Exactly as they appear below, repeat the lines from the one with "Corporativo (717, 945)" through the one with "Uusi kamera v 2.0 (972, 898)". Drop every picture.

···

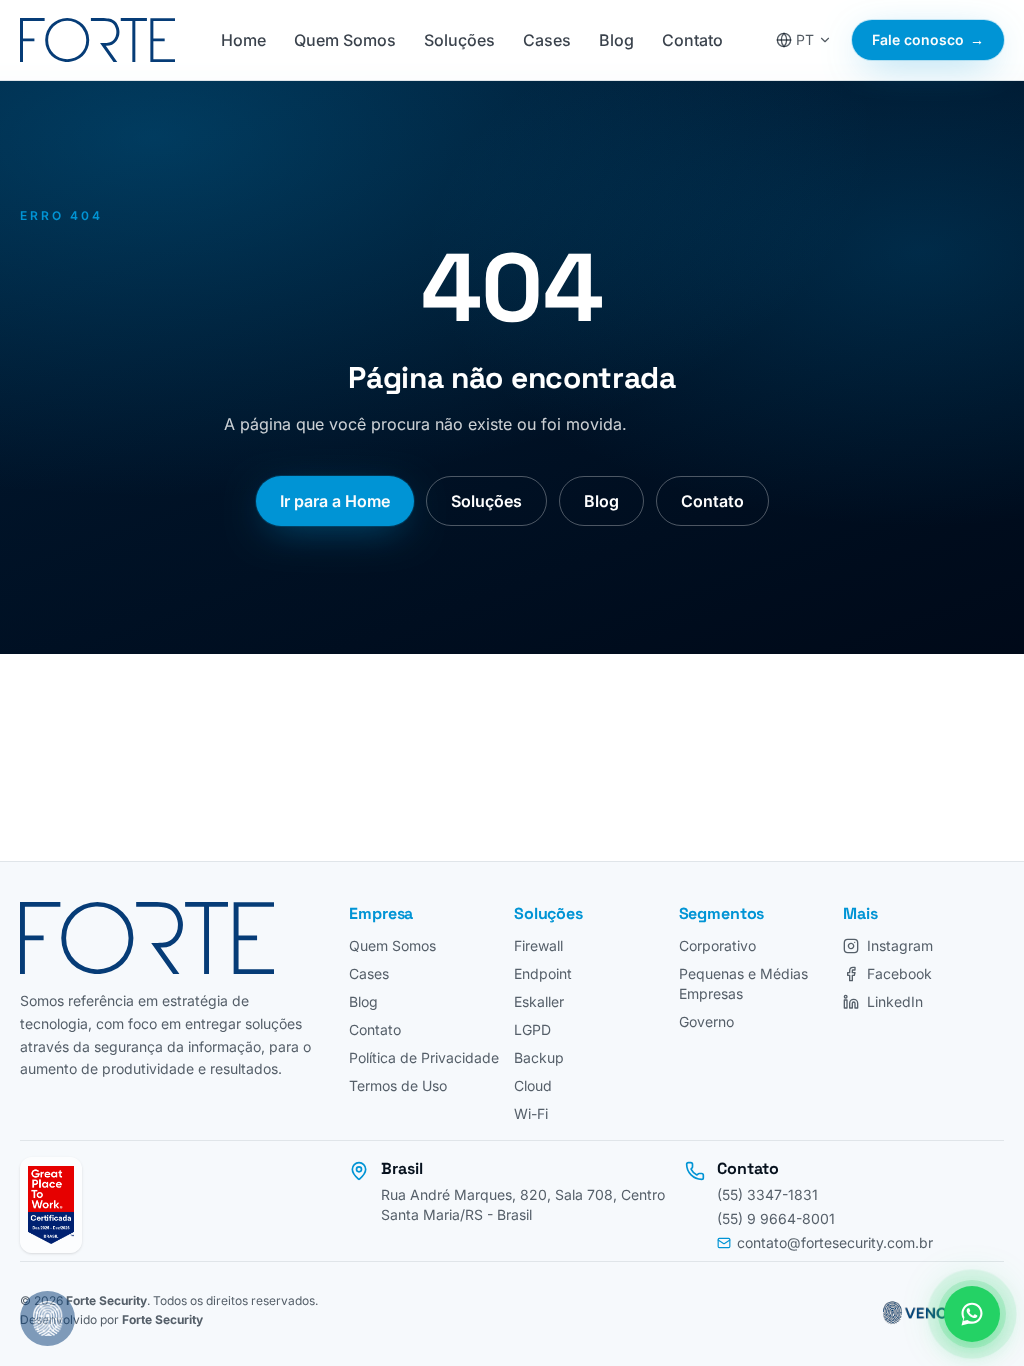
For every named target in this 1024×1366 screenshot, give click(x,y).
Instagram (900, 945)
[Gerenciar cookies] (47, 1318)
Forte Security (106, 1300)
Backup (539, 1057)
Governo (706, 1021)
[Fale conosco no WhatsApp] (972, 1314)
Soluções (459, 40)
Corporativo (717, 945)
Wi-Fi (531, 1113)
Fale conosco (928, 39)
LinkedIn (895, 1001)
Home (243, 40)
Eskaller (539, 1001)
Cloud (533, 1085)
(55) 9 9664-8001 (776, 1218)
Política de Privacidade (424, 1057)
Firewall (538, 945)
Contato (692, 40)
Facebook (899, 973)
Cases (547, 40)
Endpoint (543, 973)
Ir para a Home (335, 501)
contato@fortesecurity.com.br (835, 1242)
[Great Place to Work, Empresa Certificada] (51, 1205)
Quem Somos (345, 40)
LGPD (532, 1029)
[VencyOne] (933, 1310)
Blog (616, 40)
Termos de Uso (398, 1085)
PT (805, 39)
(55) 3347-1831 (767, 1194)
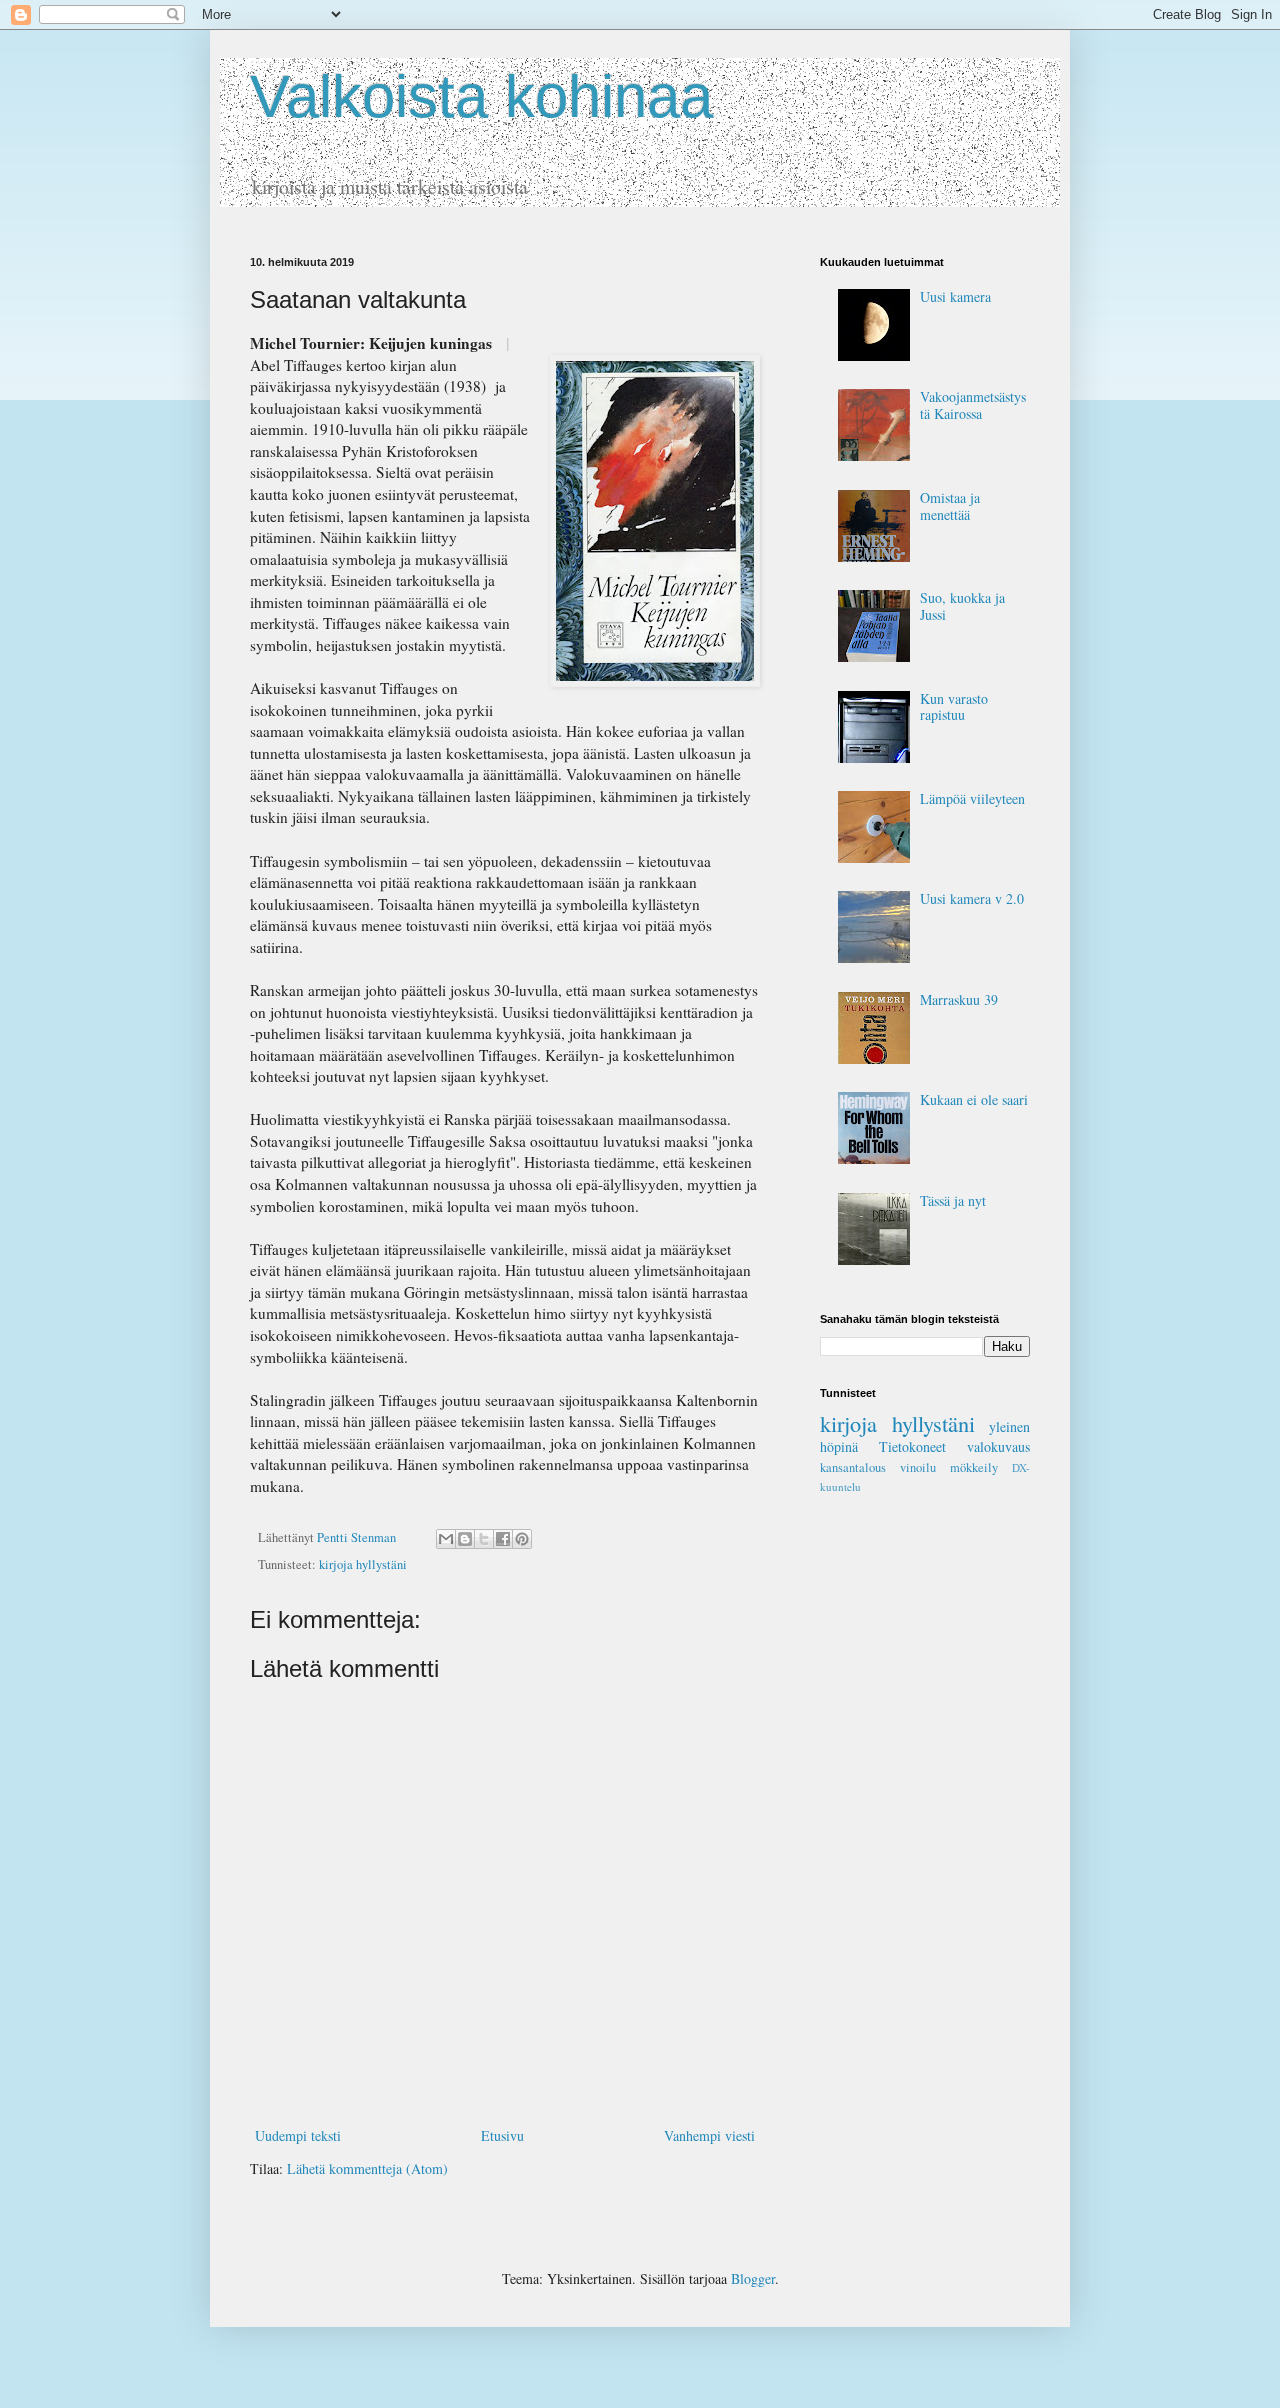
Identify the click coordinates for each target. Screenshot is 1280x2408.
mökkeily (974, 1467)
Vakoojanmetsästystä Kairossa (973, 405)
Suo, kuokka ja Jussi (962, 606)
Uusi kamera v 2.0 (972, 898)
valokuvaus (998, 1446)
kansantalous (853, 1467)
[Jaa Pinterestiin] (522, 1539)
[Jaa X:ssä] (484, 1539)
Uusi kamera (955, 296)
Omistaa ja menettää (950, 506)
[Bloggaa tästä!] (465, 1539)
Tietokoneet (912, 1446)
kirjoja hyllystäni (363, 1564)
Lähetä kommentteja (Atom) (367, 2168)
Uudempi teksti (298, 2135)
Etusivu (502, 2135)
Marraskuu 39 (959, 999)
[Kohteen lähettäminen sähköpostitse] (446, 1539)
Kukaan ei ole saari (974, 1099)
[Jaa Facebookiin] (503, 1539)
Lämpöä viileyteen (972, 798)
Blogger (753, 2278)
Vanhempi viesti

···

- _RESPONSE TO THIS EXERCISE_:
Corporativo (717, 945)
Wi-Fi (531, 1113)
Fale conosco (928, 39)
LinkedIn (895, 1001)
Home (243, 40)
Eskaller (539, 1001)
Cloud (533, 1085)
(55) 9 9664-8001 (776, 1218)
Política de Privacidade (424, 1057)
Firewall (538, 945)
Contato (692, 40)
Facebook (899, 973)
Cases (547, 40)
Endpoint (543, 973)
Ir para a Home (335, 501)
contato@fortesecurity.com.br (835, 1242)
[Great Place to Work, Empresa Certificada] (51, 1205)
Quem Somos (345, 40)
LGPD (532, 1029)
[VencyOne] (933, 1310)
Blog (616, 40)
Termos de Uso (398, 1085)
PT (805, 39)
(55) 3347-1831 (767, 1194)
Identify the click coordinates for each target. Screenshot is 1280x2408.
mökkeily (974, 1467)
Vakoojanmetsästystä Kairossa (973, 405)
Suo, kuokka ja Jussi (962, 606)
Uusi kamera v 2.0 (972, 898)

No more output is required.